Якоб устремил задумчивый взгляд вдаль и сконцентрировался. Зрелище, право слово, весьма импозантное. Кстати, мы, кажется, не упомянули о том, что на сюрреалисте был солидный темный костюм — по-видимому, тот самый, в котором он проводил в последний путь Оаду Хубертовича, — а из нагрудного кармашка торчал почти чистый, почти белый шелковый платочек, в который, кажется, раз-другой все-таки высморкались. Якоб порылся в карманах и извлек на свет санитарно-гигиенический предмет самоухода, некогда с полным правом называвшийся расческой; ныне на ней уцелело всего два-три зубчика, однако, учитывая густоту шевелюры автора теории геометрического умопомешательства, вернее почти полное ее отсутствие, данный факт особого значения не имел.

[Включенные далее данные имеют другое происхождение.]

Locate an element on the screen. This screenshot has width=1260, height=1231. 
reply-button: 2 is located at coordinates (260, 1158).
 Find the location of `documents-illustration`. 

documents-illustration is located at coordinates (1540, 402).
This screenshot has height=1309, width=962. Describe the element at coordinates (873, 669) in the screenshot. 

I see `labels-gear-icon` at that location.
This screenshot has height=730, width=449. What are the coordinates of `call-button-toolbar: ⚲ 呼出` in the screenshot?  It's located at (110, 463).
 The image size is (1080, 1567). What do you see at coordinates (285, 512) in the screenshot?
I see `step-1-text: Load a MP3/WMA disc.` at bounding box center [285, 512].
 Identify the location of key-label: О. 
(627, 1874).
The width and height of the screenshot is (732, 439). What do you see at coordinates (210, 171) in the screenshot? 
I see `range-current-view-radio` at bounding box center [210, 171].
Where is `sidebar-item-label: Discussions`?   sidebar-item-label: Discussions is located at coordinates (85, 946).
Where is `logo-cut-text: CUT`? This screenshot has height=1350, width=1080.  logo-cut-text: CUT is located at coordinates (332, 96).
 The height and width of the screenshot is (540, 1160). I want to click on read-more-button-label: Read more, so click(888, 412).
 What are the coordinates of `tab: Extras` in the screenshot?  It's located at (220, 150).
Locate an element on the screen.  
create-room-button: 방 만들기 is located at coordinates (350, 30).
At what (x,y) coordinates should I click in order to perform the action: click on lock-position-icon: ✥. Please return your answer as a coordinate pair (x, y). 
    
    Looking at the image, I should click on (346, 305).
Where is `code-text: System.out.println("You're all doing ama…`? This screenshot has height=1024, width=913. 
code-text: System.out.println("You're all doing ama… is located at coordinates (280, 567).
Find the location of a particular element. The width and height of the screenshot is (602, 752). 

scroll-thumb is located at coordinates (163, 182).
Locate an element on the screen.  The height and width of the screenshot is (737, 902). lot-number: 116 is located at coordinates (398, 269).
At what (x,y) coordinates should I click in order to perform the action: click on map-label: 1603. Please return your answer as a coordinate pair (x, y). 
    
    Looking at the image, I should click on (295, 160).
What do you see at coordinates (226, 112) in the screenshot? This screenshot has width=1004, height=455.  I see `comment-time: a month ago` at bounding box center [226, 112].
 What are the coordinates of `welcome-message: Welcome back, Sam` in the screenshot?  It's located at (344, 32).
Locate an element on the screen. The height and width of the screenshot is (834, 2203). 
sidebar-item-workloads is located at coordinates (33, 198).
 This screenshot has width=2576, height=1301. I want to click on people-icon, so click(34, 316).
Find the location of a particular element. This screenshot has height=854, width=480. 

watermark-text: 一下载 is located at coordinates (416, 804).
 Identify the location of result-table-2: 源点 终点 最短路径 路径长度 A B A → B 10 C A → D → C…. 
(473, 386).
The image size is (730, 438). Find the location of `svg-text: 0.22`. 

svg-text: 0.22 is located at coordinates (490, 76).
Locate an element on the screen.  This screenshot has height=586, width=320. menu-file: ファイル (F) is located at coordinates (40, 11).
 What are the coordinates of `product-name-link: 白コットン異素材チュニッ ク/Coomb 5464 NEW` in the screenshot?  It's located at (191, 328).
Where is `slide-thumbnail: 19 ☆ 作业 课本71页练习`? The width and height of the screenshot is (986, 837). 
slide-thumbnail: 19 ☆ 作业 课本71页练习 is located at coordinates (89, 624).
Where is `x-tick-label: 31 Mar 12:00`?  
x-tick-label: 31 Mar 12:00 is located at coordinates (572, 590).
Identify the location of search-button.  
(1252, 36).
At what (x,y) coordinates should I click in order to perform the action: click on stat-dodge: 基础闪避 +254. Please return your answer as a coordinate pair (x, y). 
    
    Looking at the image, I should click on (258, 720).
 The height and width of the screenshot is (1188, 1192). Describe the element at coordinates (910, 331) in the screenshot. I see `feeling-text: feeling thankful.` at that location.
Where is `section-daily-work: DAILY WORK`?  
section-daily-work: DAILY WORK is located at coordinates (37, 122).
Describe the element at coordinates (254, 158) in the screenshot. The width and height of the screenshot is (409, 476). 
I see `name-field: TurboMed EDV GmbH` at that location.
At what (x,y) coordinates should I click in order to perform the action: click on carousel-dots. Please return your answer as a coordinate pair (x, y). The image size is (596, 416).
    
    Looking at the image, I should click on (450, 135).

Якоб начертил на дорожке, возле которой они сидели, четыре фигуры:
Впоследствии, когда Пент в своих апартаментах, значившихся под номером восемь — исключительный знак, который, будучи опрокинут набок, обозначает бесконечность, — принялся излагать в тетради их беседу, вернее урок, он подумал, что разумнее всего это сделать в стиле учебника химии, увидевшего свет в начале века и с тех пор стоявшего в дедушкиной библиотеке. Бернард Шоу считал драматургию высшей формой литературы; химик Пент едва ли с ним согласился бы, однако избрал классическую форму потому, что в противном случае пришлось бы употребить жуть сколько разных эпитетов вроде «печально-задумчивый», «уважительный», «энергичный», «алкающий», «лиричный», «архипылкий» и так далее, а также глаголов «допустил», «заметил», «установил», «констатировал», «поразился» и прочих им подобных, от которых практически мало толку, к тому же при первой встрече двух мыслителей они достаточно широко использовались. Пент счел целесообразным запечатлеть устные рассуждения в сжатой форме диалога, а кто УЧИТЕЛЬ и кто УЧЕНИК, и без того должно быть ясно. Так-то вот. Приступим. Конечно, позволив себе некоторую поэтическую вольность. УЧИТЕЛЬ: Надеюсь, фигуры, которые я начертил, тебе знакомы.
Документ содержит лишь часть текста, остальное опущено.